> _表示テキスト_:
覚え書:「耕論 平成の政治とは 待鳥聡史さん、佐藤俊樹さん」、『朝日新聞』2017年11月01日(水)付。


        • -

耕論 平成の政治とは 待鳥聡史さん、佐藤俊樹さん
2017年11月1日

グラフィック・野口哲平  

 自民党の圧勝に終わった衆院選。平成初頭からの政治改革がめざした二大政党制という「夢」は、本当についえたのか。政権交代が遠のいたのは、制度の欠陥ゆえか、社会の変化のためか。平成の30年の政治は、日本に何をもたらしたのだろうか。

 ■政権交代、非自民の行動次第 待鳥聡史さん(政治学者)

 今回の選挙結果は、野党側の失策という面もありますが、平成初期からの政治改革に不十分な点が残っていることや、選挙制度改革の際に未知だった現象が起きていることを示したものと思います。

 改めて認識されたのは、非自民の勢力が分かれていたら、自民の圧勝になることです。本気で対抗するなら、選挙協力を徹底し、少なくとも小選挙区では必ず自民対非自民の構図を作るべきです。

> _項目一覧_:
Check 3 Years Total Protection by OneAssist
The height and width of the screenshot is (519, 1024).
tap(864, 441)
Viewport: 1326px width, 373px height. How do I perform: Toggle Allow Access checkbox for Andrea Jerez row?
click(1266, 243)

--

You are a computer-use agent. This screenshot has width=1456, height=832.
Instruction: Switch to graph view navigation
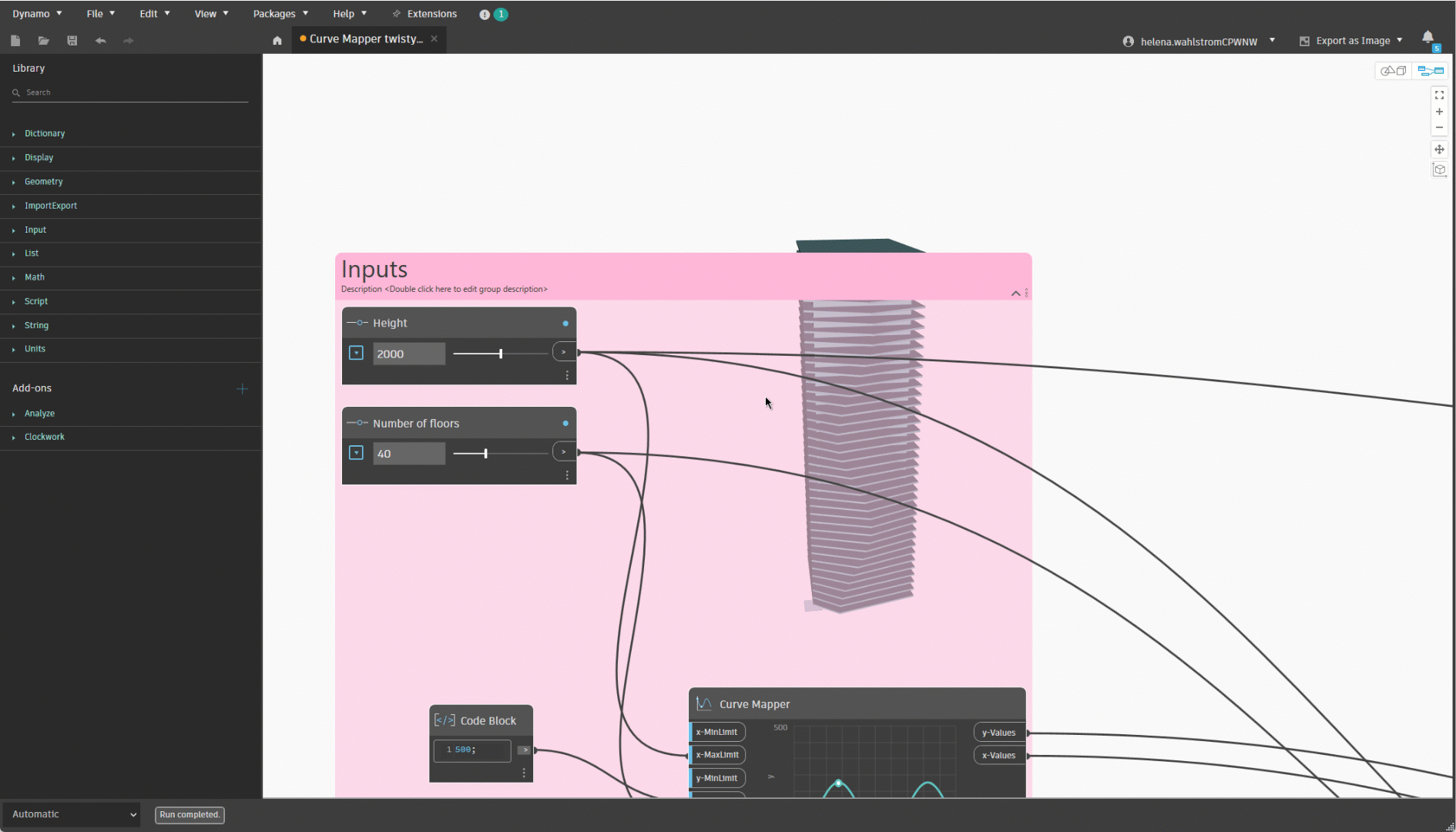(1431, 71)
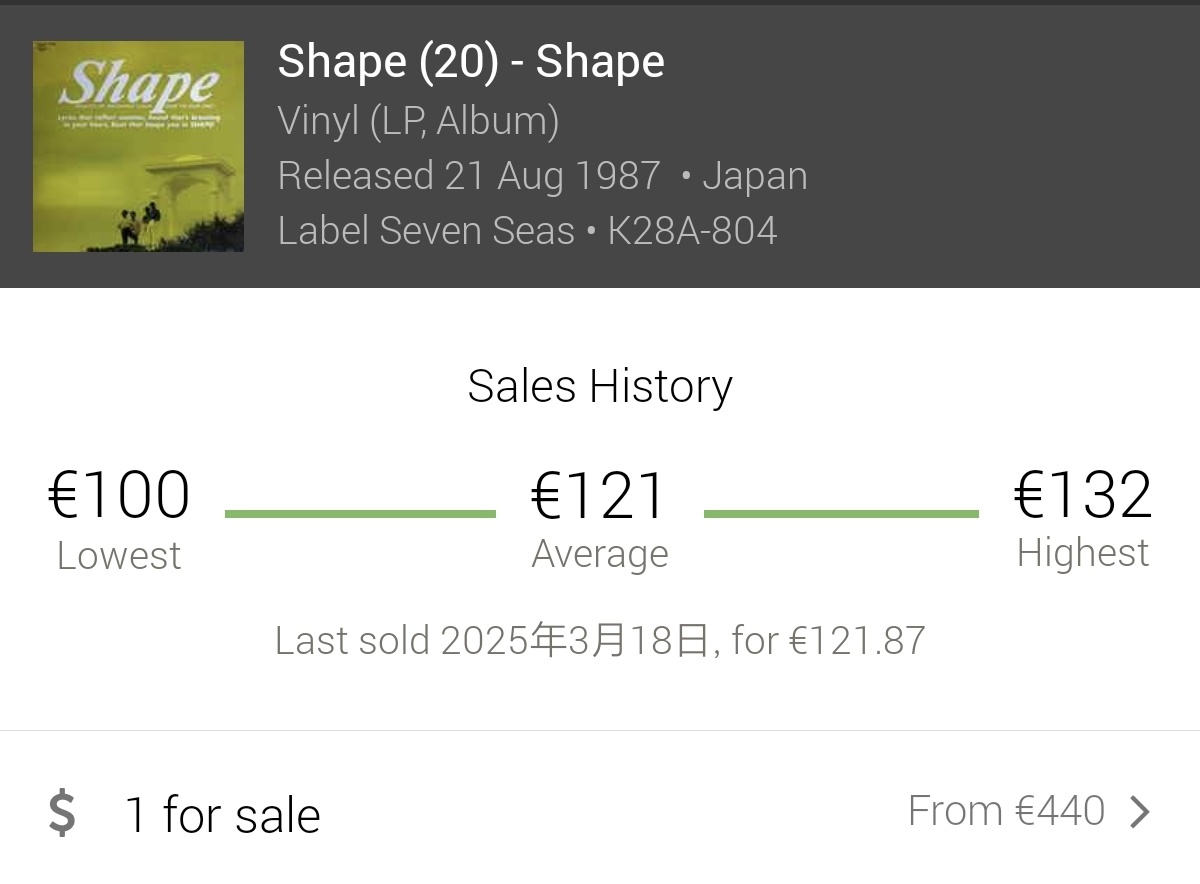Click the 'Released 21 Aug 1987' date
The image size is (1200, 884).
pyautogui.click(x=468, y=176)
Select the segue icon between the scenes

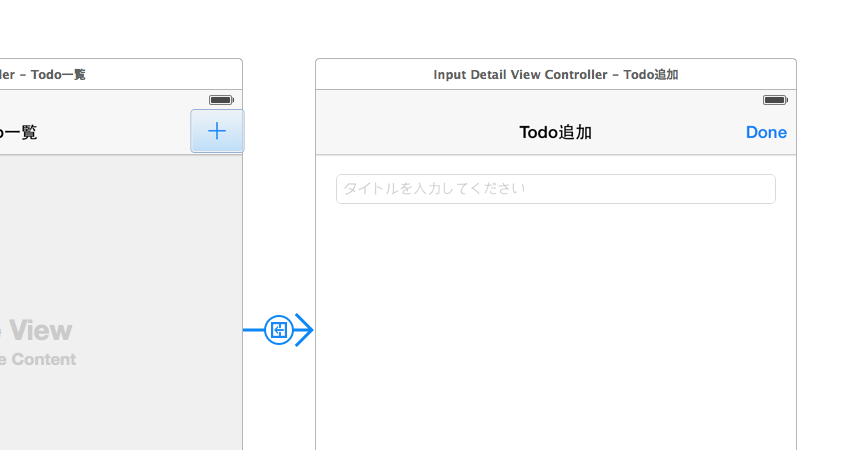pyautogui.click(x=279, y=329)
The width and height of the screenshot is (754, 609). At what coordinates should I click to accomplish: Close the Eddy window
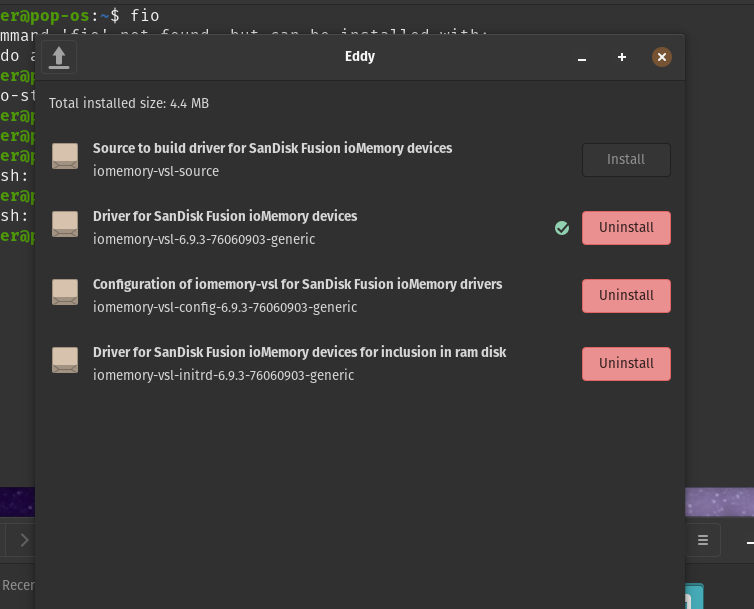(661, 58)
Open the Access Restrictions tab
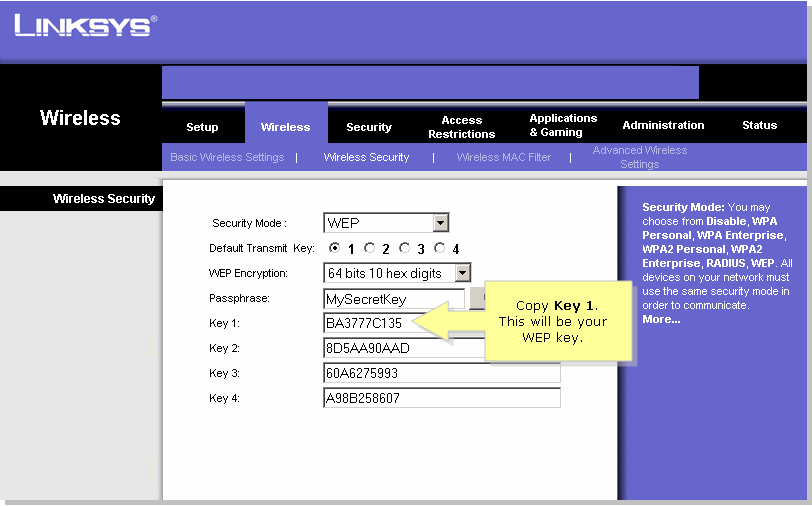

> _指示 1_: 平成の政治に関する記事で、待鳥聡史さんは何として紹介されているか。
> _指示 2_:
次の(a)〜(c)が平成の政治に関する記事の内容と合っているかを判定し、それぞれ「はい」か「いいえ」で答え、根拠となる記事の語句をそのまま引用すること。
(a) この記事は2017年11月1日付の『朝日新聞』に載った。
(b) 衆院選は野党の圧勝に終わった。
(c) 待鳥さんは、少なくとも小選挙区では自民対非自民の構図を作るべきだと述べている。
> _指示 3_: 平成の政治に関する記事の続きを、最後の文の後から書いてください。

> _出力 1_: 政治学者として紹介されている。

> _出力 2_:
(a) はい。「『朝日新聞』2017年11月01日(水)付」
(b) いいえ。「自民党の圧勝に終わった衆院選。」
(c) はい。「少なくとも小選挙区では必ず自民対非自民の構図を作るべきです」

> _出力 3_:
     *

 だが、現行の衆議院選挙制度は必ずしもそれを後押ししない。小選挙区があることではなく、比例代表との並立が問題です。前回までの共産党のように、小選挙区で当選可能性がない小政党が比例代表での得票増のために小選挙区に候補を立てる。また、政党が分裂することへの躊躇(ちゅうちょ)がなくなる。すると、一緒になって対抗するはずの勢力が、分かれて選挙に臨んでしまう。分かれて筋を通すことを重んじる比例代表と、まとまって対抗することを必要とする小選挙区の並立から生じる矛盾です。

 2005年の郵政選挙以降、衆院選では上位二つの政党が伯仲した結果にならず、一方が300議席前後をとっています。小選挙区制では、第1党と第2党との間で勢力が揺れ動く「スイング」が起こるのですが、比例代表との並立のために、小選挙区で候補を立てる小政党に、劣勢な側の党が大きく足を引っ張られる。その分、スイングの振れ幅が大きくなり、優勢な側の党がさらに大勝します。

 さらに先進国の多くに共通する現象として、主要政党が強固な支持基盤を持たなくなっている。自分の支持基盤に経済的なパイを手厚く分配することが難しくなり、政党と支持者の関係が流動化しています。浮動票や「風」頼みにならざるをえないことも、選挙結果の振れ幅を大きくしています。

 自民党は伝統的な支持基盤が強く残り、公明党の協力もある。それでも、2009年の衆院選では120議席程度まで落ち込んだ。自民ですらそうなので、非自民側はもっと底が抜ける。連合はある程度固定的な支持基盤ですが、労組の組織率も下がり、実質的な集票力は非常に落ちています。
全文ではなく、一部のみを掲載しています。